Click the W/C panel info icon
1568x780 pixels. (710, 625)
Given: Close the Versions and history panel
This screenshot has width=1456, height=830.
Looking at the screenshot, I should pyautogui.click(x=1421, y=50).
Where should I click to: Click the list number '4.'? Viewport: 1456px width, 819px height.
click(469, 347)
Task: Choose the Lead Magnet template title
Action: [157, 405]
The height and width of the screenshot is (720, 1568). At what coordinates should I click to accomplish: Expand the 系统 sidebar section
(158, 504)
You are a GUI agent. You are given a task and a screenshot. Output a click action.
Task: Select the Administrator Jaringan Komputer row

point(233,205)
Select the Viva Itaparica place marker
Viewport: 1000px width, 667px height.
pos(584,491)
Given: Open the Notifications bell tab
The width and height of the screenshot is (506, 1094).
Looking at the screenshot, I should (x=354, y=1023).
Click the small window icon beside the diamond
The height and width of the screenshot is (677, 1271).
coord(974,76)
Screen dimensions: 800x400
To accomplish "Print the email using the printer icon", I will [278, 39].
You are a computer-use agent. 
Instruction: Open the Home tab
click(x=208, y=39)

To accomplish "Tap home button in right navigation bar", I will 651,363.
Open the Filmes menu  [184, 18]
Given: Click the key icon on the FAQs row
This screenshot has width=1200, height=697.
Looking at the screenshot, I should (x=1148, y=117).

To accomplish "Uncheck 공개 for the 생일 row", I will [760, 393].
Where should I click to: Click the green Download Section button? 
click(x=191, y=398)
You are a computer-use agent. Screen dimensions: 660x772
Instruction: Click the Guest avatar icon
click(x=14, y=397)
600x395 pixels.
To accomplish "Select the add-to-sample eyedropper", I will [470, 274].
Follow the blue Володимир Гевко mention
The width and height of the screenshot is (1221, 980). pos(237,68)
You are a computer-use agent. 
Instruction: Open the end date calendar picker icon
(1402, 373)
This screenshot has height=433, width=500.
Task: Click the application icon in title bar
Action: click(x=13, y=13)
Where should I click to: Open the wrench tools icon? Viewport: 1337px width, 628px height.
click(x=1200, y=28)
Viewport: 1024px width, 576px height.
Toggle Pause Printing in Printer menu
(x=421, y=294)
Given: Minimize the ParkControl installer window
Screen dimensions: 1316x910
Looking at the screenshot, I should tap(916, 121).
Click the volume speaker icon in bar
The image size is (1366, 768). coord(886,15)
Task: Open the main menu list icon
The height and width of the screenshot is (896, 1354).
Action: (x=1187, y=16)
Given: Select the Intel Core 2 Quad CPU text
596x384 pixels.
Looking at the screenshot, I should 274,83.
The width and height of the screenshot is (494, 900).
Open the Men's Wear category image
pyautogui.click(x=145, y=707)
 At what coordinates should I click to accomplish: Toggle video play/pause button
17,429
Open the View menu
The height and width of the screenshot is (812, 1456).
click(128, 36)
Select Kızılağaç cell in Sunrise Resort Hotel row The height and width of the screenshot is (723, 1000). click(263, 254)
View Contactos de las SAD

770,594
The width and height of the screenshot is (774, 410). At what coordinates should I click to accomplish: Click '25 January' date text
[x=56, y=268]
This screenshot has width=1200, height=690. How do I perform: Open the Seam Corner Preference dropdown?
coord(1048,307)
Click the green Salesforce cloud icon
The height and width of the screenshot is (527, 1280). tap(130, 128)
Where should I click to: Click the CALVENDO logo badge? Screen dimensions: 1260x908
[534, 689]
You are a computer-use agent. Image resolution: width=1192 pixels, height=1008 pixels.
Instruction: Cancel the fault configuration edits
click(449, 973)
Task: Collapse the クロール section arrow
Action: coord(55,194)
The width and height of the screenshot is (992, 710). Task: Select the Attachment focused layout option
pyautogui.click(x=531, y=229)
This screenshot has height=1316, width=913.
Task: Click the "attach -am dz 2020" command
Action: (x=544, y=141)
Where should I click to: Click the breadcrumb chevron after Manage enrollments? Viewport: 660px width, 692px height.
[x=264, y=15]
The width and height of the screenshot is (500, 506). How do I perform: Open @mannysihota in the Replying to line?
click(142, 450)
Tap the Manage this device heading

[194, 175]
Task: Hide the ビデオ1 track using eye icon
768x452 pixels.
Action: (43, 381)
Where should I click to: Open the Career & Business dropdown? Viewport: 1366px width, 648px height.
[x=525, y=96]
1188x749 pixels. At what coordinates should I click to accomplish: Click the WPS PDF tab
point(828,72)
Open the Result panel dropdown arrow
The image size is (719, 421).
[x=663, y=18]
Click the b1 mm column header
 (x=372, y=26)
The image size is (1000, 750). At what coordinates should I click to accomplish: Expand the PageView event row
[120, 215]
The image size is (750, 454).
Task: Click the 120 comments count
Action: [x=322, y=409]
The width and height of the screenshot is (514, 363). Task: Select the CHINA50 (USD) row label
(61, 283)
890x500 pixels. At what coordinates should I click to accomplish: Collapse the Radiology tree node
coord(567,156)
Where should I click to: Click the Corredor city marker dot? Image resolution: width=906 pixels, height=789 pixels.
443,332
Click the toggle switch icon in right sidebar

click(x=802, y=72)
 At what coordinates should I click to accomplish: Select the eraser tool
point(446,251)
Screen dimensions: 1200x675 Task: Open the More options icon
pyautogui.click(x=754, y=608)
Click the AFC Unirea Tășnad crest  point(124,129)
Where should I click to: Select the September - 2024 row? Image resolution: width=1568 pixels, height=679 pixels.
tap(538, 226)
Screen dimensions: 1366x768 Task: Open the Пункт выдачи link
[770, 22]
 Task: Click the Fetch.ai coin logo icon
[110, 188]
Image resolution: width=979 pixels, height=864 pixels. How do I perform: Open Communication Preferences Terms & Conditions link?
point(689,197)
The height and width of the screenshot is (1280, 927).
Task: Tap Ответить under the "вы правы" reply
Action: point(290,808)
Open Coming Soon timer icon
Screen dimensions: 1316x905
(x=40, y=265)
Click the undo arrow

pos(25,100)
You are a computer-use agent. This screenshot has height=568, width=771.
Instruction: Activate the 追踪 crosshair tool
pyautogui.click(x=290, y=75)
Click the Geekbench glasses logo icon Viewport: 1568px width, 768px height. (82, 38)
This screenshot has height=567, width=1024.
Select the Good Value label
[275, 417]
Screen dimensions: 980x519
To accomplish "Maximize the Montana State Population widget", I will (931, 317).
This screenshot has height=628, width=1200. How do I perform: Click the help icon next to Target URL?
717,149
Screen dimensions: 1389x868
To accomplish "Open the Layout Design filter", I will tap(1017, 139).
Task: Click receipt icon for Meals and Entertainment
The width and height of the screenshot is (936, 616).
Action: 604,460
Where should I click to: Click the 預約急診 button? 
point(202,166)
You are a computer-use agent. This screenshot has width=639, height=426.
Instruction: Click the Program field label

---------------

All lines in the records above with "using" need to be found and copied.

To accomplish "Print the email using the printer icon", I will [278, 39].
Task: Hide the ビデオ1 track using eye icon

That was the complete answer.